┌─ Raw data
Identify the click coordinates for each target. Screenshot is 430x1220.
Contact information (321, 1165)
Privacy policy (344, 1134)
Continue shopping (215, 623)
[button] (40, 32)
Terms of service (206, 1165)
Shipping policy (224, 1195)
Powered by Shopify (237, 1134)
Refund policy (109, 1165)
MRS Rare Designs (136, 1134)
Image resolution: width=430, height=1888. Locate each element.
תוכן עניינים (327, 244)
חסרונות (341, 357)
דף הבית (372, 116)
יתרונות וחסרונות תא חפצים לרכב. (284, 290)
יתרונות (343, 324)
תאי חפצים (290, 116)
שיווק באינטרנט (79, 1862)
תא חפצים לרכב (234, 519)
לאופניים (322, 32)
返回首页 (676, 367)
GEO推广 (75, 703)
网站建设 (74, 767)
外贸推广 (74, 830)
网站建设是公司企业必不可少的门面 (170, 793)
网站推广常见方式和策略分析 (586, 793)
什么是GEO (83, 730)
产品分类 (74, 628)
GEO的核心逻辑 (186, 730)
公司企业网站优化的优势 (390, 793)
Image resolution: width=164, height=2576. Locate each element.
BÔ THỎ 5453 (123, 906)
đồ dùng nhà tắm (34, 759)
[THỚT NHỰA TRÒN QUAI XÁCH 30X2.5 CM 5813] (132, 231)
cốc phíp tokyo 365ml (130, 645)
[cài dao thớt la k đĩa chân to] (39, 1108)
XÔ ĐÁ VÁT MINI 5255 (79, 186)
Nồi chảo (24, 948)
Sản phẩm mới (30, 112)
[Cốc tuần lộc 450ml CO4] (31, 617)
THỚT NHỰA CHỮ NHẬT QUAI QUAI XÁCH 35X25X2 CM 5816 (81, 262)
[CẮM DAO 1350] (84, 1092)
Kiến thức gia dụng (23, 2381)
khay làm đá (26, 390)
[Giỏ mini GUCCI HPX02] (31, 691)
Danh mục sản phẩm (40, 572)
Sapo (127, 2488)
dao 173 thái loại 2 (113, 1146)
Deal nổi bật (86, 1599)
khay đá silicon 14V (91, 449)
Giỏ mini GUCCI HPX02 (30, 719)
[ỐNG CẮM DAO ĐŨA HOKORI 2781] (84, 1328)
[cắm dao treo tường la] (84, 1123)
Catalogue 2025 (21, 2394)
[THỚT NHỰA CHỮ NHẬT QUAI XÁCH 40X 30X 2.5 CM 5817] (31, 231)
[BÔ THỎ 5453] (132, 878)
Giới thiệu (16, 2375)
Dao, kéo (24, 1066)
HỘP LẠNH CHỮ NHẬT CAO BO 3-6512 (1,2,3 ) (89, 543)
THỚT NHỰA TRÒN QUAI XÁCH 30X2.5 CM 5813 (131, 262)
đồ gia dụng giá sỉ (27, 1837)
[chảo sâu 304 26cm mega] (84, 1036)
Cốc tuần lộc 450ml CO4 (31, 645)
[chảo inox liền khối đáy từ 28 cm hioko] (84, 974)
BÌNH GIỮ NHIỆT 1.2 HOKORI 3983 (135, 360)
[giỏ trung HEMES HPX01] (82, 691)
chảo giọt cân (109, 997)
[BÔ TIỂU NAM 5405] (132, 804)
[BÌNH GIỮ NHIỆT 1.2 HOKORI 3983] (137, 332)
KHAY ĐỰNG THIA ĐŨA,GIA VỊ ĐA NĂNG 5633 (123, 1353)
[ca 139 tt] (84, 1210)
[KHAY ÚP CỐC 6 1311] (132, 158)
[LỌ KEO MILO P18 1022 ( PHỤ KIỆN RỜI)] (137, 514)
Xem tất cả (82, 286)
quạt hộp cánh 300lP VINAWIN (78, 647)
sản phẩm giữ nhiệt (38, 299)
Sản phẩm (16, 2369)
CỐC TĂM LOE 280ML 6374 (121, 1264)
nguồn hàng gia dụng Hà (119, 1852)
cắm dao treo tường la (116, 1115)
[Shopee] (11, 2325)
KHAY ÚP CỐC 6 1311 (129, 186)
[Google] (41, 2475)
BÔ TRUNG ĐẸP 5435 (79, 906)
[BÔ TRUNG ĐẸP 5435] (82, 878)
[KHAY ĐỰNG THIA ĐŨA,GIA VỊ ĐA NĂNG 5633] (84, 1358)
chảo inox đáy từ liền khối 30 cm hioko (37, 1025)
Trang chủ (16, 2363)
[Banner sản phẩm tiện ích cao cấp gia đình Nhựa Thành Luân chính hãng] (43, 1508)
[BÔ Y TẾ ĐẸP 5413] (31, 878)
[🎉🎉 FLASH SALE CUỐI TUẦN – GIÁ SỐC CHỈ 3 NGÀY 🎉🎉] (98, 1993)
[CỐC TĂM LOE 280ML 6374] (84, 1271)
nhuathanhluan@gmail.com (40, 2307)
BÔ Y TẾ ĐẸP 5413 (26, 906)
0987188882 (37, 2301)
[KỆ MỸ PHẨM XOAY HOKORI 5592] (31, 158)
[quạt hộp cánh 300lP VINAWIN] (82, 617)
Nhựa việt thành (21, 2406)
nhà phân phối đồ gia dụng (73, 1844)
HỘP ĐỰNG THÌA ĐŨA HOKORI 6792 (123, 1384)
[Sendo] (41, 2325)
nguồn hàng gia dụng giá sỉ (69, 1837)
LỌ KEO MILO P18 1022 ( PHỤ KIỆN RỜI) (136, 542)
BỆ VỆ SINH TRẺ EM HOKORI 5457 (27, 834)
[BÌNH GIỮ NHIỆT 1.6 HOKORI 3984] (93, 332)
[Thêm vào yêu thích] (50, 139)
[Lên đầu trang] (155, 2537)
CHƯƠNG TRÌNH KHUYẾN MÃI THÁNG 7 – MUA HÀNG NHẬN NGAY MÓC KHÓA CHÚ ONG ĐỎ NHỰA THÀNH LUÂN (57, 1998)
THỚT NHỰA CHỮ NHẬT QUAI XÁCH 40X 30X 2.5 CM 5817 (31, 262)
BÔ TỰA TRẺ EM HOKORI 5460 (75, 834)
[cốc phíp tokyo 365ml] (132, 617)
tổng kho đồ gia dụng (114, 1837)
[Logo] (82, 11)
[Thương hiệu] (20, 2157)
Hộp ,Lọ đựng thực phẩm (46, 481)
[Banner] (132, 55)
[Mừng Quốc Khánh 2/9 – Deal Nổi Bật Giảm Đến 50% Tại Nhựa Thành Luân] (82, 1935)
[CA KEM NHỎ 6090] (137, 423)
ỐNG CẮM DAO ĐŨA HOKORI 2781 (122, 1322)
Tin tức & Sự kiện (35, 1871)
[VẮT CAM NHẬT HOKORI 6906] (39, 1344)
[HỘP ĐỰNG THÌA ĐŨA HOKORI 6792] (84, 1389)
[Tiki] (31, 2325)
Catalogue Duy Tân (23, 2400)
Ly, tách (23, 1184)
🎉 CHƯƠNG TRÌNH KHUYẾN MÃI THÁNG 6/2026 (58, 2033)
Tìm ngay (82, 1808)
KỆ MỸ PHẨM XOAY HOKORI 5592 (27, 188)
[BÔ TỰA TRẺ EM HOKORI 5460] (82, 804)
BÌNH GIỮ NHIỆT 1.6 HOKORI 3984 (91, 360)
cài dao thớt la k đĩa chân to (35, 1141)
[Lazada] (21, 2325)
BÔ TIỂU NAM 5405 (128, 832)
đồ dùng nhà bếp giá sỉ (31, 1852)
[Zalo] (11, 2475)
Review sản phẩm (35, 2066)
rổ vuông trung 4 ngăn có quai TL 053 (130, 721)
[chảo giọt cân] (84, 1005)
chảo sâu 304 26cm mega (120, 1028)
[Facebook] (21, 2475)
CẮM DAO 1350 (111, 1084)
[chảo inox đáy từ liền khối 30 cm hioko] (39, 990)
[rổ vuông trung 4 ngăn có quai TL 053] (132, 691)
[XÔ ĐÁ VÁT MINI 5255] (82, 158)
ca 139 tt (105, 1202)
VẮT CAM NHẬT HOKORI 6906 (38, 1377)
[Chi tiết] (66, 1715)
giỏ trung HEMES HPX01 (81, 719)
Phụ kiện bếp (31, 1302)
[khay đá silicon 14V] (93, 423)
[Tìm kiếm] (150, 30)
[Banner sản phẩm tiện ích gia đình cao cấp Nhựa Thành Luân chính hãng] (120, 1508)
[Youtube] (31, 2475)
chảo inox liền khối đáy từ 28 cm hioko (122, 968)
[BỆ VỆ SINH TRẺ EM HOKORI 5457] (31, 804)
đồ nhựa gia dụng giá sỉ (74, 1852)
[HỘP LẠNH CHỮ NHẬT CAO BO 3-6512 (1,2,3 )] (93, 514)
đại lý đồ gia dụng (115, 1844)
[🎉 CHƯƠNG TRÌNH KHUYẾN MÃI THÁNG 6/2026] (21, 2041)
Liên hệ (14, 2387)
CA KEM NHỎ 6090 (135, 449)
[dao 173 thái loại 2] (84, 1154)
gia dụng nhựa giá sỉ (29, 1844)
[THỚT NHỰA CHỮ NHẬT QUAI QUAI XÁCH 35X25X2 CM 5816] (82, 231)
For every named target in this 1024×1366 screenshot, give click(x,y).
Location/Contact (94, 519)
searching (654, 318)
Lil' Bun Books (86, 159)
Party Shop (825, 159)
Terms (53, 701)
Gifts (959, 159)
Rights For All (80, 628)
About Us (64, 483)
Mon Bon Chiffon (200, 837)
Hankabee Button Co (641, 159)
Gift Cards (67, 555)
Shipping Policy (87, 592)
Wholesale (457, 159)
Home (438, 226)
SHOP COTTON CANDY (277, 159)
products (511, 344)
└─
Problem to work on:
Both the line containing "[Shopee] (11, 2325)" and the line containing "nhà phân phối đồ gia dụng (73, 1844)" belong in the answer. Print them and every line above that falls between them exactly, and no others.

Exercise response:
[Shopee] (11, 2325)
KHAY ÚP CỐC 6 1311 (129, 186)
[Google] (41, 2475)
BÔ TRUNG ĐẸP 5435 (79, 906)
[BÔ TRUNG ĐẸP 5435] (82, 878)
[KHAY ĐỰNG THIA ĐŨA,GIA VỊ ĐA NĂNG 5633] (84, 1358)
chảo inox đáy từ liền khối 30 cm hioko (37, 1025)
Trang chủ (16, 2363)
[Banner sản phẩm tiện ích cao cấp gia đình Nhựa Thành Luân chính hãng] (43, 1508)
[BÔ Y TẾ ĐẸP 5413] (31, 878)
[🎉🎉 FLASH SALE CUỐI TUẦN – GIÁ SỐC CHỈ 3 NGÀY 🎉🎉] (98, 1993)
[CỐC TĂM LOE 280ML 6374] (84, 1271)
nhuathanhluan@gmail.com (40, 2307)
BÔ Y TẾ ĐẸP 5413 (26, 906)
0987188882 (37, 2301)
[KỆ MỸ PHẨM XOAY HOKORI 5592] (31, 158)
[quạt hộp cánh 300lP VINAWIN] (82, 617)
Nhựa việt thành (21, 2406)
nhà phân phối đồ gia dụng (73, 1844)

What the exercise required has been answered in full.